In another case, a Laredo resident was sentenced to 63 months in federal prison after the court heard evidence of a history of smuggling illegal foreign nationals “on multiple occasions and the danger he posed by transporting them in a sealed, locked, dark and unventilated trailer that required authorities to open with a bolt cutter.”

“Human smuggling is an incredibly dangerous enterprise, and it requires the trafficker to care absolutely nothing about the lives and safety of those they transport,” Ganjei said. “Fortunately, there were no deaths in this case, but the underlying facts indicate that several of those transported had difficulty breathing and feared for their life.”

The Laredo man was arrested last year after authorities conducted a traffic stop and found 101 illegal foreign nationals locked inside a trailer.
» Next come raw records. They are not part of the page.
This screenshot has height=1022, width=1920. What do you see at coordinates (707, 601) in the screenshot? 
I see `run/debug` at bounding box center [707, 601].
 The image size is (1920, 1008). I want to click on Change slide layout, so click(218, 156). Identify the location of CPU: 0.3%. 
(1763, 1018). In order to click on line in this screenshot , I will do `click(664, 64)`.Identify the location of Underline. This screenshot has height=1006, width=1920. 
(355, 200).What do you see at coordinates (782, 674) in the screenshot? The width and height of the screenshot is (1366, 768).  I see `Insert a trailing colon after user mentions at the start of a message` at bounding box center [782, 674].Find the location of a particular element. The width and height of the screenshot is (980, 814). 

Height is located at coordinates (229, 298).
They were citizens of Cuba, Guatemala, Honduras and Mexico; 13 were children as young as 13. “Multiple illegal aliens reported they had difficulty breathing and feared for their life due to the conditions in the trailer,” Ganjei’s office said.

In another case, another Laredo man was sentenced to 63 months in federal prison “for exploiting social media, inclement weather and the Covid-19 pandemic to carry out a multi-year conspiracy to smuggle illegal aliens into the country. … The court held him responsible for more than 100 aliens and further imposed enhancements for unaccompanied minors, reckless endangerment and being a leader/organizer in the conspiracy,” Ganjei’s office said.

These are but a handful among hundreds of border cases being prosecuted a week in the district under the Trump administration.